Document passage =>
_ _ _

YK: I would describe Palestinian food as vibrant, really colourful and a real celebration of vegetables. I’d call it fragrant and aromatic, using gentle, soothing spices, like cinnamon and allspice. And I would describe it as incredibly accessible. The recipes in this book, they’re straightforward; they’re perfect for the home cook; they’re unfussy; they’re the kind of thing you can whip together on a weeknight after you’ve come home from work. So that’s what I really like: the fact that you can be transported to a place through these incredible recipes, but they’re pretty straightforward to make.

Q. How important is seasonality?

YK: It’s all so seasonal. When it’s cauliflower season, everyone will be roasting cauliflowers or making stews with them. When it’s aubergine season, then it’s like, ‘Let’s get the old aubergine dips going.’ So it’s incredibly seasonal. And I think that’s really a wonderful thing for us to incorporate in the UK, because not only does it make the food you eat more affordable, but produce always tastes better when it’s in season.

Q. What about desserts?

_ _ _

Supplied data =>
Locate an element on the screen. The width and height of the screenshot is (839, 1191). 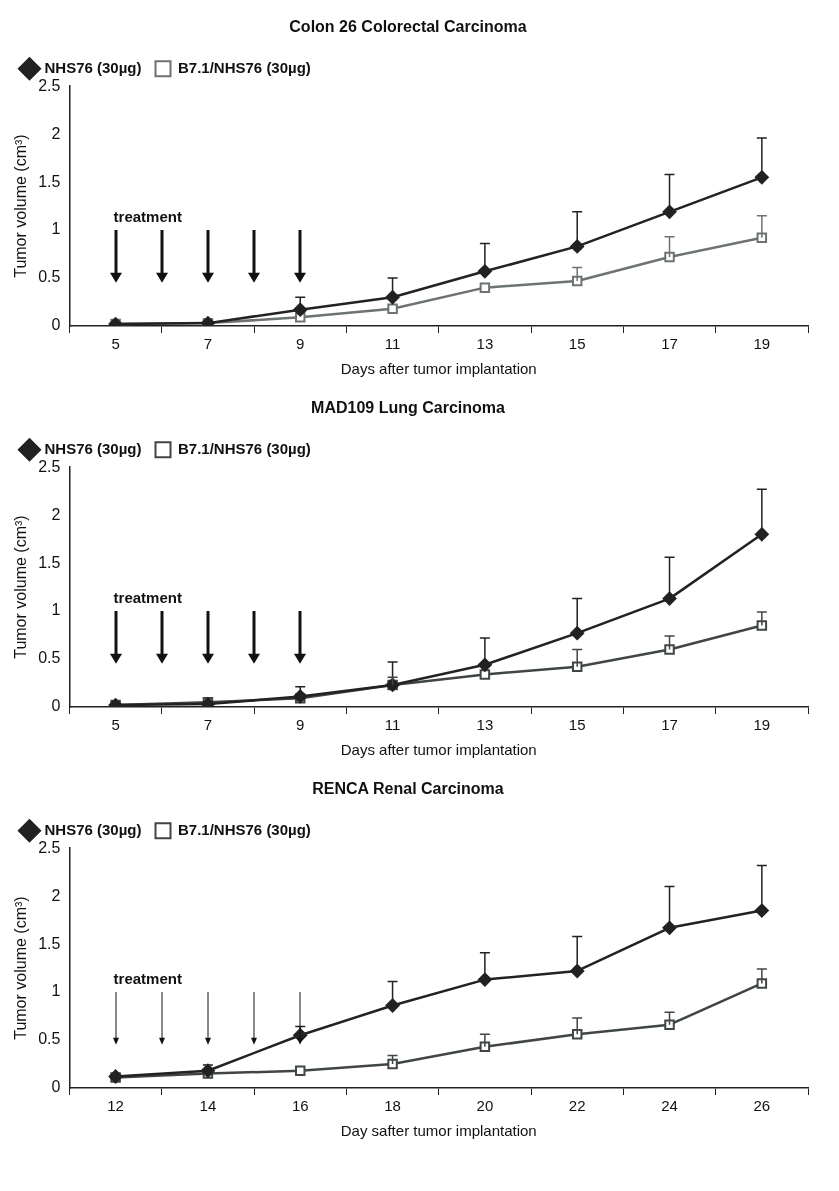
chart-title: RENCA Renal Carcinoma is located at coordinates (408, 789).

_ _ _

To do =>
1. Can you return the stretch of the Palestinian food interview from "Q. How important" through "What about desserts?"?
2. Using the Palestinian food interview:
(a) Which two spices are given as examples of gentle, soothing spices?
(b) What does everyone do with cauliflowers during cauliflower season?
(c) Besides better-tasting produce, what benefit of cooking seasonally is mentioned?
Rely only on the Palestinian food interview, not on the data.

Exercise answers =>
1.
Q. How important is seasonality?

YK: It’s all so seasonal. When it’s cauliflower season, everyone will be roasting cauliflowers or making stews with them. When it’s aubergine season, then it’s like, ‘Let’s get the old aubergine dips going.’ So it’s incredibly seasonal. And I think that’s really a wonderful thing for us to incorporate in the UK, because not only does it make the food you eat more affordable, but produce always tastes better when it’s in season.

Q. What about desserts?

2.
(a) Cinnamon and allspice.
(b) They roast them or make stews with them.
(c) It makes the food you eat more affordable.